### DESCRIPTION OF THE TASK
Please lay out the lines from the one holding "Given: Click the 1:30 PM - 2:45 PM time" through the end of the rows, inclusive, as a Markdown table with columns No and Line, numbering each line and skipping blank ones. Leave the pictures out of the answer.

[Begin RECORD SET]

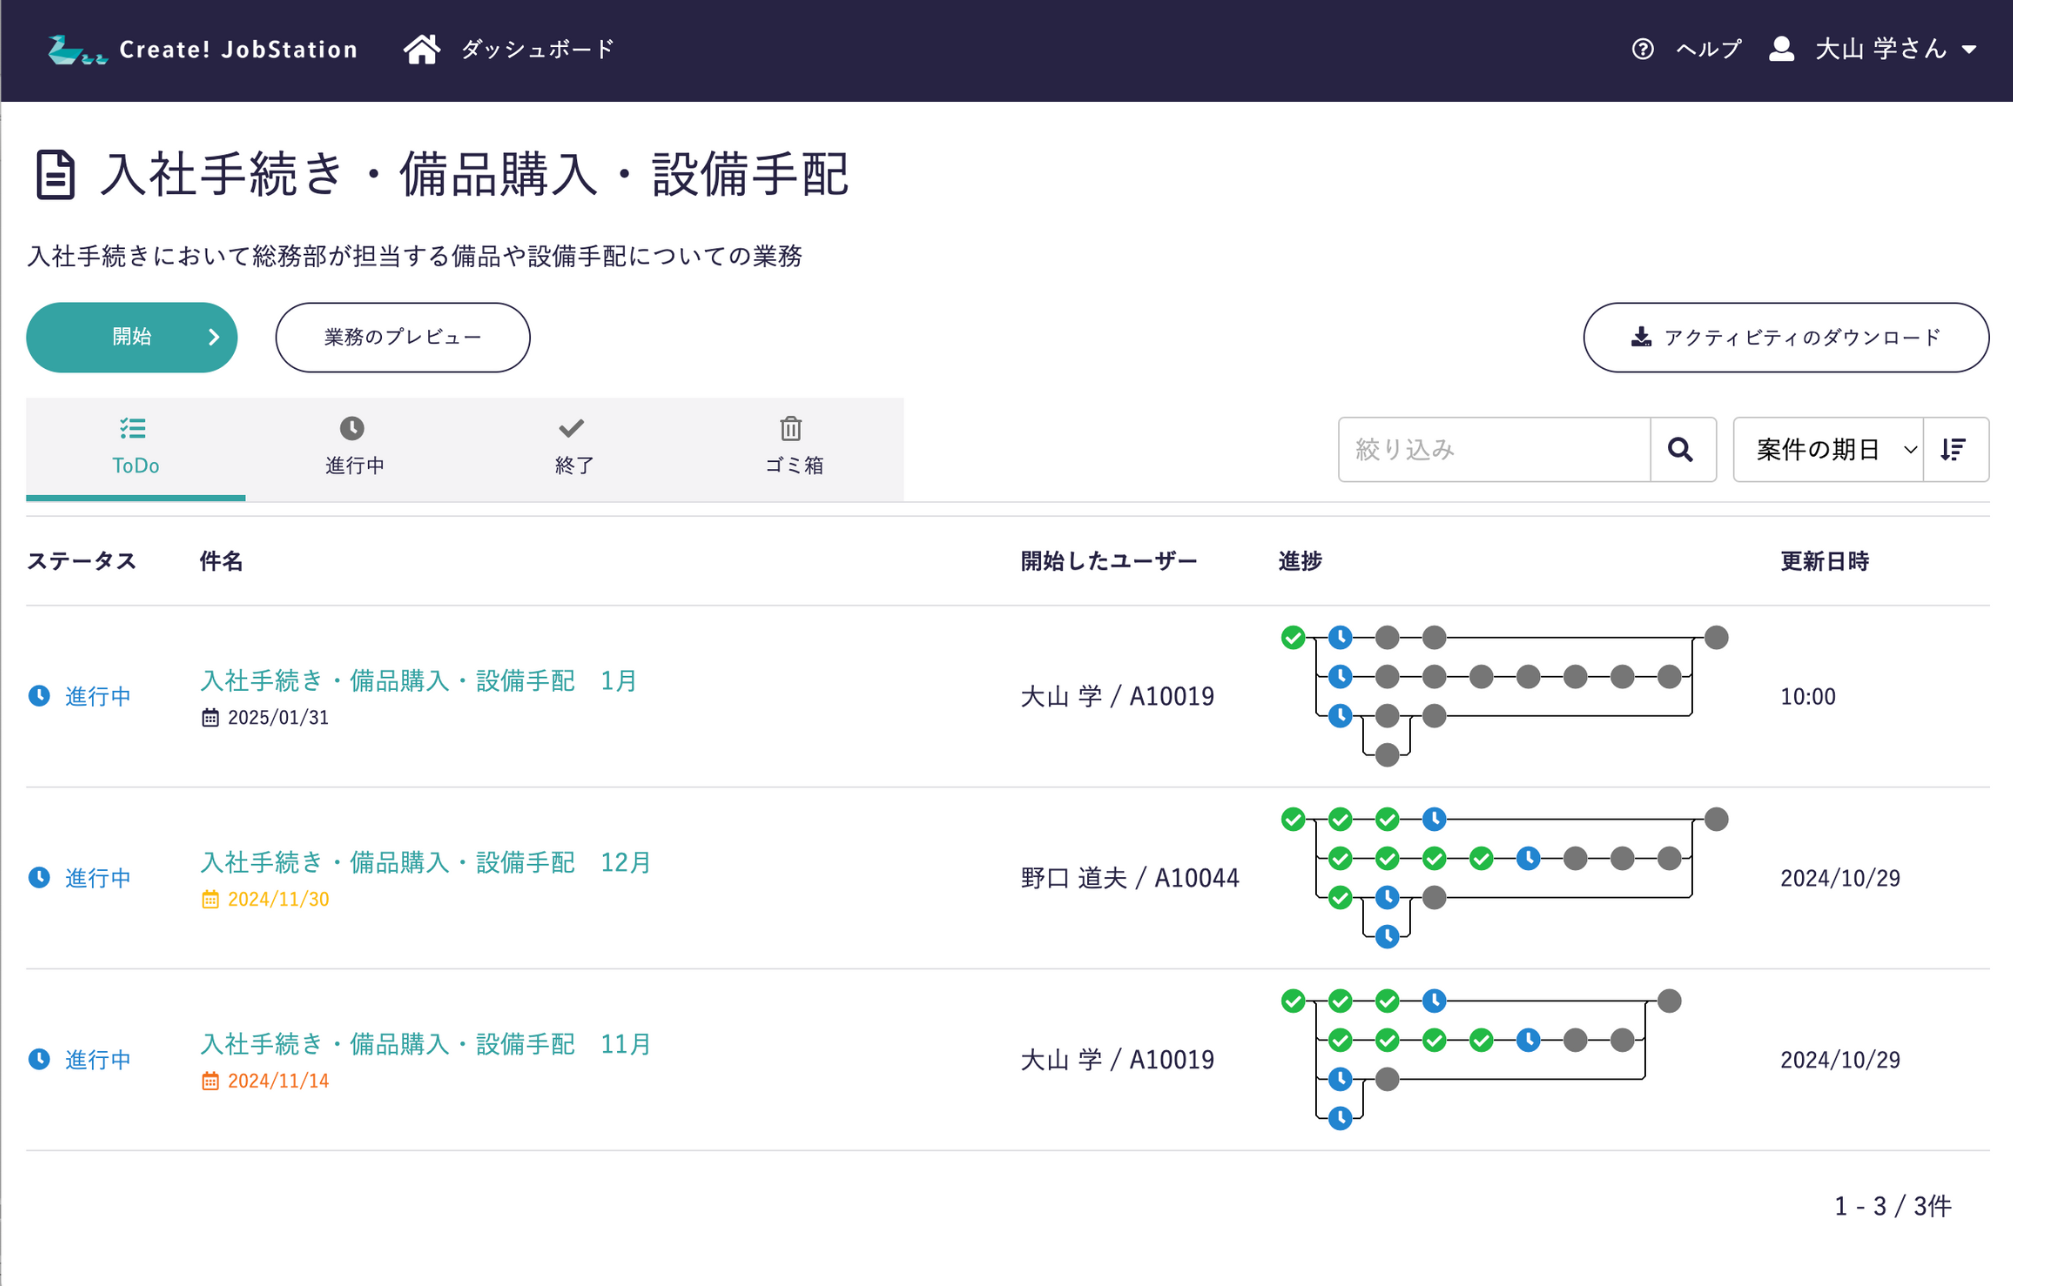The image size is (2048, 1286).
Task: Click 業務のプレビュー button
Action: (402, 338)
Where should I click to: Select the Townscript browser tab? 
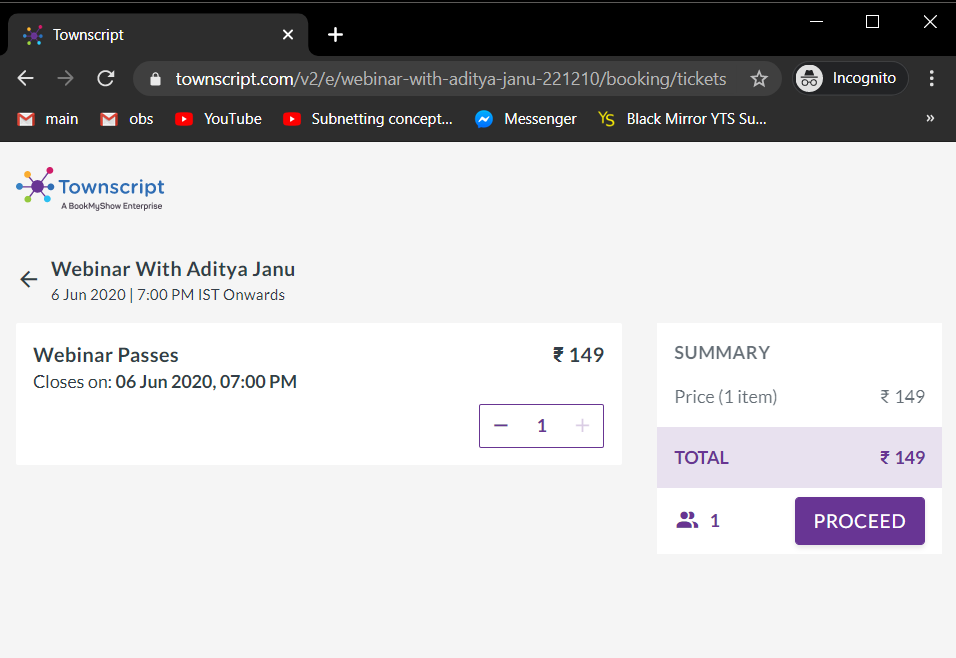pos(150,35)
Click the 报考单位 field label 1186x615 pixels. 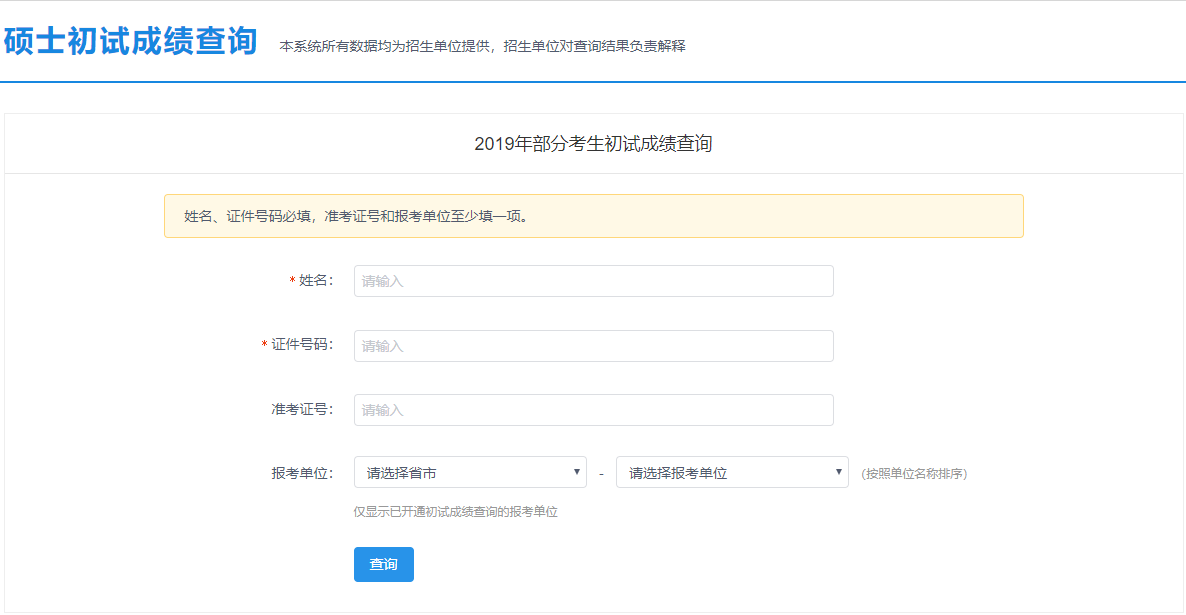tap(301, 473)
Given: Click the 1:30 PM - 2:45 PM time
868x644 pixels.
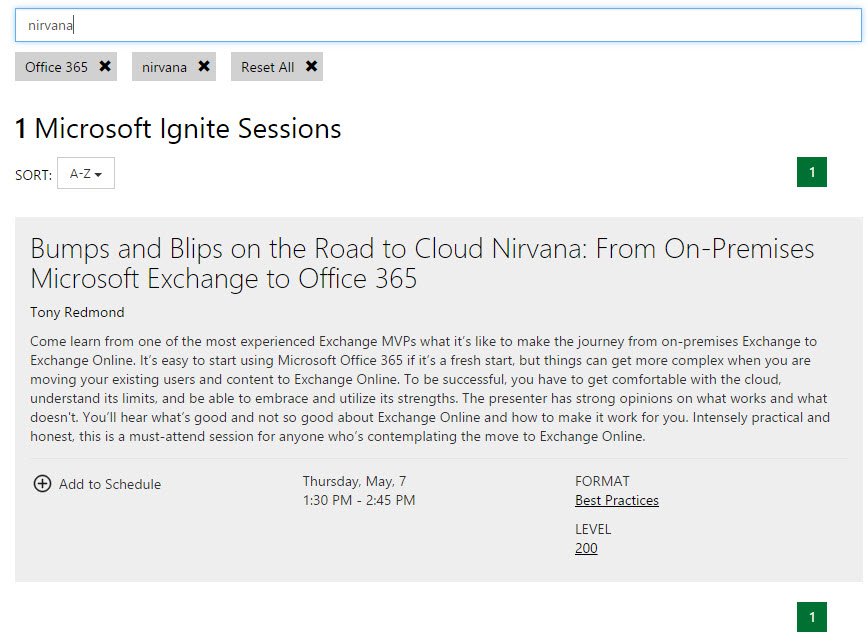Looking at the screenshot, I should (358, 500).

[End RECORD SET]

### SOLUTION TO THIS TASK
| No | Line |
|---|---|
| 1 | Given: Click the 1:30 PM - 2:45 PM time |
| 2 | 868x644 pixels. |
| 3 | Looking at the screenshot, I should (358, 500). |